Differentiate $\dfrac{d}{dx}(2ln(2x-3)+C)$ | ||

$\dfrac{d}{dx}(2ln(2x-3))$ | $=$ | $2 \times \dfrac{1}{2x-3} \times 2$ |

$=$ | $\dfrac{4}{2x-3}$ |

An expression like $I=\int \dfrac{2x+23}{2x^2+x-10}dx$ cannot be integrated using the table of standard integrals but we may be able to simplify the expression using partial fractions. First we need to see whether we can factorise the denominator.

You can probably see that $2x^2+x-10=(2x+5)(x-2)$ so we could write

$\dfrac{2x+23}{2x^2+x-10}$ | $=$ | $\dfrac{A}{2x+5}+\dfrac{B}{x-2}$ |

where $A$ and $B$ are unknown constants. | ||

Putting the right hand side over a common denominator we get | ||

$=$ | $\dfrac{A(x-2)+B(2x+5)}{(2x+5)(x-2)}$ | |

so $2x+23$ | $=$ | $A(x-2)+B(2x+5)$ |

If we let $x=2$ we get $4+23=B(4+5)$ so $B=3$ | ||

Now let $x=-5/2$ then $-5+23=A(-5/2-2)$ so $A=-4$ | ||

We have found values for $A$ and $B$ so we can write | ||

$\int \dfrac{2x+23}{2x^2+x-10}dx$ | $=$ | $\int \dfrac{3}{x-2}dx - \int \dfrac{4}{2x+5}dx+$ |

Notice we have written the $B$ term first because the $A$ term is negative. | ||

Integrating we get $I$ | $=$ | $3ln(x-2) - 4 ln(2x+5)/2 + C$ |

$=$ | $3 ln(x-2) - 2 ln(2x+5)+C$ |

We know

$\dfrac{d}{dx}(uv)=v\dfrac{du}{dx}+u\dfrac{dv}{dx}$If we integrate this equation we get

$uv=\int v\dfrac{du}{dx}dx+\int u\dfrac{dv}{dx}dx$Rearranging this we get

$\int v\dfrac{du}{dx}dx=uv-\int u\dfrac{dv}{dx}dx$If we have to integrate an expression like $x sin(x)$ we could let $v=x$ and $du=sin(x)$

which means $dv=dx$ and $u=-cos(x)$ so we can write

$\int x sin(x) dx$ | $=$ | $-x cos(x)-\int (-cos(x))dx$ |

$=$ | $-x cos(x)+sin(x) +C$ | |

$=$ | $sin(x)-x cos(x)+C$ |

Definite integration is where we integrate between two limits giving us the area between the curve and the axis.

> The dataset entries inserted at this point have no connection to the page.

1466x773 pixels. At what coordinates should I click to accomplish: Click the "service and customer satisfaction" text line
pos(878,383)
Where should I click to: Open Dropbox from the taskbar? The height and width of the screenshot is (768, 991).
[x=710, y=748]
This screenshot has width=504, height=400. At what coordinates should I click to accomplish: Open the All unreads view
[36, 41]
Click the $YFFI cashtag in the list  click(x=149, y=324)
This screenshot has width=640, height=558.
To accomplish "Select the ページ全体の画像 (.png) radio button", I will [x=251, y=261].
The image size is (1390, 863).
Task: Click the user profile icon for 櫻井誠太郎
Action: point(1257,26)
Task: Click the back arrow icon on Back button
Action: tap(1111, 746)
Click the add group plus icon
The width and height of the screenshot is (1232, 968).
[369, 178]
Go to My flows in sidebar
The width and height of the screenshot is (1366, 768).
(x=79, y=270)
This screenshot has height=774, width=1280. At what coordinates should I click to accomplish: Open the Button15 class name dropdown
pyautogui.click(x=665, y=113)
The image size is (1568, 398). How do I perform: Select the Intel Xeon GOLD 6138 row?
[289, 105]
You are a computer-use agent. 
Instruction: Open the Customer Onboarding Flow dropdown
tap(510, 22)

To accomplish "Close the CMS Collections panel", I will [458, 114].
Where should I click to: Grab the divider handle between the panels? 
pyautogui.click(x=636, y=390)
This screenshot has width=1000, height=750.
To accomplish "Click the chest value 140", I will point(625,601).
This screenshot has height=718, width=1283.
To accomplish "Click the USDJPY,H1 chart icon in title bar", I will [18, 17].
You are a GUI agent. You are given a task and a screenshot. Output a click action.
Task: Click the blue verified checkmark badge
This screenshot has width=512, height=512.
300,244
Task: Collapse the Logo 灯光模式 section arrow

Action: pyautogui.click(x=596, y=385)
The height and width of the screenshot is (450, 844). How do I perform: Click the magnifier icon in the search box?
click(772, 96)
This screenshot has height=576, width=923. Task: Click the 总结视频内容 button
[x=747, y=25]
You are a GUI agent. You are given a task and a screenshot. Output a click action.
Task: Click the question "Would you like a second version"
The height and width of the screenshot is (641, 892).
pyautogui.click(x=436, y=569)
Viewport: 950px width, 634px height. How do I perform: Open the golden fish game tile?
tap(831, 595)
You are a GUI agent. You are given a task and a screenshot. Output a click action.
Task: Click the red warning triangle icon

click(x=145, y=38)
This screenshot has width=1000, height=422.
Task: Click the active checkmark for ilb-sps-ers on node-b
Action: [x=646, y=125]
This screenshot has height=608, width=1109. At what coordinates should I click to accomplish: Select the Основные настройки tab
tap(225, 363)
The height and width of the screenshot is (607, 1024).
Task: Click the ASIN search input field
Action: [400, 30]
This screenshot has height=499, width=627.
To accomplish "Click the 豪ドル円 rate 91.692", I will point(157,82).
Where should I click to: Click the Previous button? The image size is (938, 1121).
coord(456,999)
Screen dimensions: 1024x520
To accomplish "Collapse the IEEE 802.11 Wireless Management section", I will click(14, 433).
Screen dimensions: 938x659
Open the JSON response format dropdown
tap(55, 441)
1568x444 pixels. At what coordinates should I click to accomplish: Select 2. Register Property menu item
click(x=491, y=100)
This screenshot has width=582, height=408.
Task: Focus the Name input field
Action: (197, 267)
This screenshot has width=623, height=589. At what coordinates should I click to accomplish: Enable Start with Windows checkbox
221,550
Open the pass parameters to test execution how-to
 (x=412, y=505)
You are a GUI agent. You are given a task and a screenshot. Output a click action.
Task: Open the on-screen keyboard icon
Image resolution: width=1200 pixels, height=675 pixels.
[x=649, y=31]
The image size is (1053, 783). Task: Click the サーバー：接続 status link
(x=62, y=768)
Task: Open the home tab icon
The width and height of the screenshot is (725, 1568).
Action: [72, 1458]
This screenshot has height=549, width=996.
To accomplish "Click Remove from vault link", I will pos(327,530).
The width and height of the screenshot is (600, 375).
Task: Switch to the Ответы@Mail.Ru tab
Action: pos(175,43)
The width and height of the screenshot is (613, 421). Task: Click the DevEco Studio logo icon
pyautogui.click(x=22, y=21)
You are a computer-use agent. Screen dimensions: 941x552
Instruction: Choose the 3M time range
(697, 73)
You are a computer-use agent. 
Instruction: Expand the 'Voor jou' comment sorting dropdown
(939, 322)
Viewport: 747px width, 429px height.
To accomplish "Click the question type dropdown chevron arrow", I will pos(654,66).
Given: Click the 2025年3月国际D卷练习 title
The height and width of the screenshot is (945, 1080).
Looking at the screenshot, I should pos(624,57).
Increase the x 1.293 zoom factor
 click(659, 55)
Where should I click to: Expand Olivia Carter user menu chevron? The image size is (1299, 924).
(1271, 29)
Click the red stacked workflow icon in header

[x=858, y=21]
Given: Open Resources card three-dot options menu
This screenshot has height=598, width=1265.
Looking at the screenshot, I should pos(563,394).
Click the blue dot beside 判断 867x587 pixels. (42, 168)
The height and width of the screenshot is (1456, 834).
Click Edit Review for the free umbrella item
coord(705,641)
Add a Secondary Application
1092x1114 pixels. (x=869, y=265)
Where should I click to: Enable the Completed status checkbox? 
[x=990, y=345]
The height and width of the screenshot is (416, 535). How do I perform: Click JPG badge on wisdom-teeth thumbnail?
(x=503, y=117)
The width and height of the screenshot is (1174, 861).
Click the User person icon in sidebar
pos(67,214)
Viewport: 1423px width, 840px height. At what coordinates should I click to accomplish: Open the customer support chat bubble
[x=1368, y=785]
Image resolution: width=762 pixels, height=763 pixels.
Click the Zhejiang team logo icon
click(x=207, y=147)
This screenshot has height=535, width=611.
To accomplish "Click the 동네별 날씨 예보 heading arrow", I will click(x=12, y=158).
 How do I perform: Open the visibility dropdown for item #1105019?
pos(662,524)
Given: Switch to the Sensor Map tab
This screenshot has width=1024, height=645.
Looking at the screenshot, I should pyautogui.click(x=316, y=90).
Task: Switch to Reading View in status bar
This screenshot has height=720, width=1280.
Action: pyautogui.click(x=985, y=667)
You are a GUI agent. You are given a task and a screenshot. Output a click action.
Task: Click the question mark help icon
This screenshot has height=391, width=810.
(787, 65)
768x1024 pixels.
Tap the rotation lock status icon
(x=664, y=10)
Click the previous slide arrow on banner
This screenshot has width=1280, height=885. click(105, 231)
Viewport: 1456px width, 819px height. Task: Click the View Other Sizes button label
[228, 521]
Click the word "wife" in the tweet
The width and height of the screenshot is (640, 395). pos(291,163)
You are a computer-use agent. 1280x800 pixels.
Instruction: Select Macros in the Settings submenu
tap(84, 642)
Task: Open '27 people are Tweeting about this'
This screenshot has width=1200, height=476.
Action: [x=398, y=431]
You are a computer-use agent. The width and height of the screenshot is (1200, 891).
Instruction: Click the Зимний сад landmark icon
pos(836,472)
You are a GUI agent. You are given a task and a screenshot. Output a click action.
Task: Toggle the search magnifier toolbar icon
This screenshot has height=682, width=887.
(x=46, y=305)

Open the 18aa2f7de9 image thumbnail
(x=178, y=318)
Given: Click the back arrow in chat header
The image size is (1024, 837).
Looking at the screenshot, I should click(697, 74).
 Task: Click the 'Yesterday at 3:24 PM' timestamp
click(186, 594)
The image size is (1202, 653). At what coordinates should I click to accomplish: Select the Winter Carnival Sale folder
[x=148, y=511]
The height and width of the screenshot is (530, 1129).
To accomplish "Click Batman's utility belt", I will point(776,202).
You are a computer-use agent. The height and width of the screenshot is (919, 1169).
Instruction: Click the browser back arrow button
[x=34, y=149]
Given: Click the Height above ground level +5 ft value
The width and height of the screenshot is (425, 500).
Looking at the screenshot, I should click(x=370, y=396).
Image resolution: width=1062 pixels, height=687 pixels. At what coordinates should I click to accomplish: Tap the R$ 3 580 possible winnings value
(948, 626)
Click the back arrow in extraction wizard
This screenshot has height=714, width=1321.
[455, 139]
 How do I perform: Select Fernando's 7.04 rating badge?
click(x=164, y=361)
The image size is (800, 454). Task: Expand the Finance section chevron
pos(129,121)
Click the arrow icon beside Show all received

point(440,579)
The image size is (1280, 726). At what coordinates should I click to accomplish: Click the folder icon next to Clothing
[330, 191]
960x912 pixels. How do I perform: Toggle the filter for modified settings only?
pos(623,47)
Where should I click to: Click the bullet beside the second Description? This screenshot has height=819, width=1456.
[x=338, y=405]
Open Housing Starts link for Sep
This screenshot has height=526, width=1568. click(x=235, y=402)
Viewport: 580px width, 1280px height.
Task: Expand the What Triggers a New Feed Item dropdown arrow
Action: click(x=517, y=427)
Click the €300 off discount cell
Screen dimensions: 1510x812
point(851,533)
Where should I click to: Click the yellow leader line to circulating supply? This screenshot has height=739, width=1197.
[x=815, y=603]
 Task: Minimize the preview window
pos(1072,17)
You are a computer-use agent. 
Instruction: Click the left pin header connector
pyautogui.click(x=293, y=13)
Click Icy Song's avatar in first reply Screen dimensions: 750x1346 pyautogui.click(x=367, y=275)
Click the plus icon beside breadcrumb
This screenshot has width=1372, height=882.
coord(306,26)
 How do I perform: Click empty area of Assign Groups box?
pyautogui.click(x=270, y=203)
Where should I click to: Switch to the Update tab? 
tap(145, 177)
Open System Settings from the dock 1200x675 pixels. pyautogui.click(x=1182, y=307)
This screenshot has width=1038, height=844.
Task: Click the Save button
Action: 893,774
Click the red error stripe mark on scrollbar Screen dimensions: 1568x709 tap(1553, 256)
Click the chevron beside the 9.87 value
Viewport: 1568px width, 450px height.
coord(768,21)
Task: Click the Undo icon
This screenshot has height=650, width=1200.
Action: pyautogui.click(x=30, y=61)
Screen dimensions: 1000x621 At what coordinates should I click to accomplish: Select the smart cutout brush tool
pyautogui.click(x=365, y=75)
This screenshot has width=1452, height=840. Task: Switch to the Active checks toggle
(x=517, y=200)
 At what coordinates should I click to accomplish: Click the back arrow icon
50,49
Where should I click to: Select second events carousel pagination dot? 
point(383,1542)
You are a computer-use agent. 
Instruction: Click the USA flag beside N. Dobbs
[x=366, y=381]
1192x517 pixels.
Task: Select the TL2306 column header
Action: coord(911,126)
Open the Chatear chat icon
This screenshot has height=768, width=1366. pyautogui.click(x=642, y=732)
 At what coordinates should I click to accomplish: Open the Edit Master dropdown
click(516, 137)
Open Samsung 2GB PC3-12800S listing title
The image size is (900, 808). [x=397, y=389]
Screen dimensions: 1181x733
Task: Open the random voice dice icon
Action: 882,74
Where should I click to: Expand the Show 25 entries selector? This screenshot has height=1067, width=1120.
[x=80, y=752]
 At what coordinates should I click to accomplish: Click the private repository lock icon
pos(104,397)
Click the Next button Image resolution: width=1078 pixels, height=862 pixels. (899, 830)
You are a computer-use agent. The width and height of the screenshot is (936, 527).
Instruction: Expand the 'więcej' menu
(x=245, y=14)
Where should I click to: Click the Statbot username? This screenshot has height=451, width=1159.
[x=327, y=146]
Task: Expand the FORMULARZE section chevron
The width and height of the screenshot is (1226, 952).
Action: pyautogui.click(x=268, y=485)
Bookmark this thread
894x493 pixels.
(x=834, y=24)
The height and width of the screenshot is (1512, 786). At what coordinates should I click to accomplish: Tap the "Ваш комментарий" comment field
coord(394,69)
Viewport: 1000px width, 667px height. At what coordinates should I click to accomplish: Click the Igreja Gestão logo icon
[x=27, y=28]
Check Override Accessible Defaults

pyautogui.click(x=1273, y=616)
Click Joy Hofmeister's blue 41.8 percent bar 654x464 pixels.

Consider the equation $y=x^2+2$. If we integrate this between $x=1$ and $x=2$ we will get the shaded area shown in figure 19.1

$I = \int^2_1 x^2+2\ dx$

Integrating we get

$I = \dfrac{x^3}{3}+2x\ \Biggr|_{1}^{2}$

Notice there is no constant of integration. That is because we have the limits $x=1$ and $x=2$ which removes any uncertainty.

To evaluate the integral we find the value when we replace $x$ with $2$, the upper limit, and then subtract the value when we replace $x$ with $1$, the lower limit.

$I = \dfrac{x^3}{3}+2x\ \Biggr|_{1}^{2}$

$I = \dfrac{2^3}{3} + 2 \times 2 - (\dfrac{1^3}{3} + 2 \times 1)$

$I = \dfrac{8}{3}+4-(\dfrac{1}{3}+2) = \dfrac{20-7}{3} = \dfrac{13}{3}$

So the shaded area in figure 19.1 between $x^2+2$, $x=1$, $x=2$ and the $x$-axis is $13/3$.

Example 19.7 | ||

Integrate $\int^{\pi/2}_0 cos(\theta)\ d\theta$ | ||

$I$ | $=$ | $\int^{\pi/2}_0 cos(\theta)\ d\theta$ |

$=$ | $sin(\theta)\ \Biggr|_{0}^{\pi/2}$ | |

$=$ | $1 - 0 = 1$ |

What would happen if we integrated $cos(\theta)$ from $\pi/4$ to $3\pi/4$, the shaded area on figure 19.2?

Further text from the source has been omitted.